Wie oft beantwortest du die Frage „Wie geht’s?“ mit „Gut“, obwohl das gerade gar nicht stimmt? Wie oft lächelst du, obwohl dir eigentlich zum Weinen ist? Und wie oft funktionierst du einfach weiter, obwohl du innerlich schon längst erschöpft bist?
Wenn du dich dabei ertappt fühlst: Du bist damit nicht allein. Vielen Menschen geht es genauso, und sie tragen dabei täglich eine kleine Maske – nicht, weil sie lügen wollen, sondern aus ganz nachvollziehbaren Gründen. Manche wollen niemandem zur Last fallen. Manche haben Angst, schwach zu wirken. Und manche haben schlicht gelernt, dass für ihre Gefühle ohnehin kein Platz war – also verbergen sie sie inzwischen automatisch, ohne groß darüber nachzudenken.
Was dabei oft übersehen wird: Diese Maske kostet Energie. Und zwar nicht wenig. Nicht die Gefühle selbst machen dabei müde – Traurigkeit, Wut oder Erschöpfung an sich sind erst einmal nur Zustände, die kommen und wieder gehen. Müde macht vor allem der ständige Nebenprozess, der parallel läuft: das Kontrollieren der eigenen Mimik, das bewusste Lächeln, das Zurückhalten dessen, was eigentlich raus will. Dieser Nebenprozess läuft oft unbemerkt mit – im Gespräch mit Kolleg:innen, beim Small Talk an der Kasse, sogar in Momenten, in denen man sich eigentlich entspannen könnte.
Auf Dauer summiert sich das. Wer über Wochen oder Monate hinweg ständig eine Fassade aufrechterhält, verbraucht dafür Kraft, die an anderer Stelle fehlt – etwa um tatsächlich zur Ruhe zu kommen oder eigene Bedürfnisse überhaupt erst wahrzunehmen. Das deckt sich mit dem, was wir in unserem Beitrag über mentale Erschöpfung beschrieben haben: Oft merkt man die eigene Überlastung erst dann, wenn man endlich nicht mehr funktionieren muss – und plötzlich alles auf einmal spürt, was vorher weggedrückt wurde.

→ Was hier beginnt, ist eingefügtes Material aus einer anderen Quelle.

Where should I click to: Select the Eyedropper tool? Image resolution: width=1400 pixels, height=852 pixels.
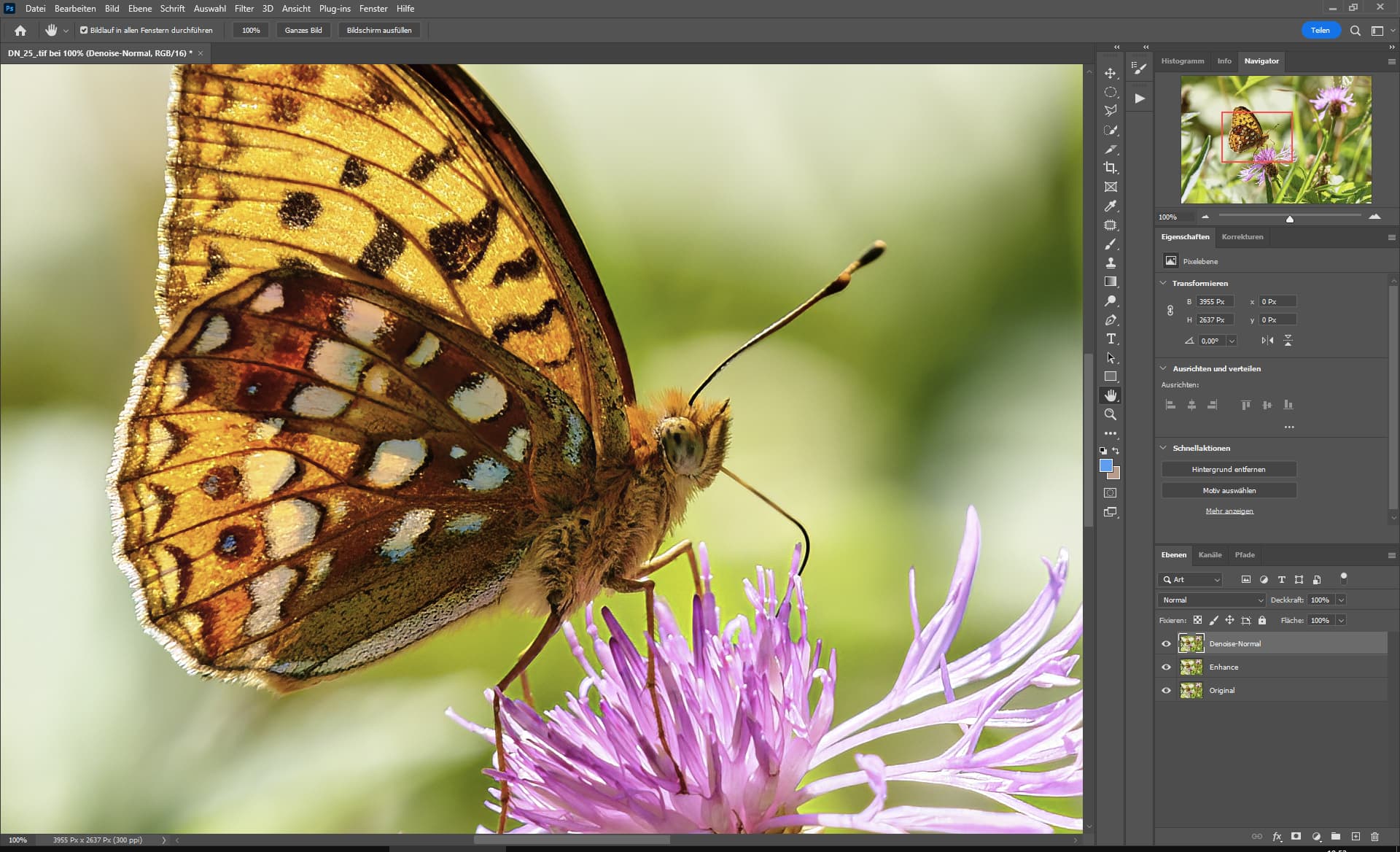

Die gute Nachricht dabei: Es geht nicht darum, ab sofort jedem gegenüber alles offenzulegen. Es reicht oft schon, sich selbst gegenüber ehrlich zu sein. Nicht laut, nicht performativ – einfach nur innerlich anerkennen: Mir geht es heute nicht gut, und das ist okay. Diese kleine Ehrlichkeit dir selbst gegenüber nimmt der Maske schon einen Teil ihres Gewichts, auch wenn nach außen erstmal alles gleich aussieht.
Und falls du merkst, dass du diese Maske schon sehr lange trägst und sie dir kaum noch vom Gesicht rutscht: Das ist ein guter Moment, mit jemandem zu sprechen. Nicht, weil du „nicht stark genug“ wärst, sondern weil – wie wir in unserem Beitrag über das Annehmen von Hilfe beschrieben haben – Hilfe anzunehmen kein Zeichen von Schwäche ist, sondern von Menschlichkeit.
Du musst nicht immer stark sein. Manchmal reicht es, heute einfach ehrlich zu dir selbst zu sein.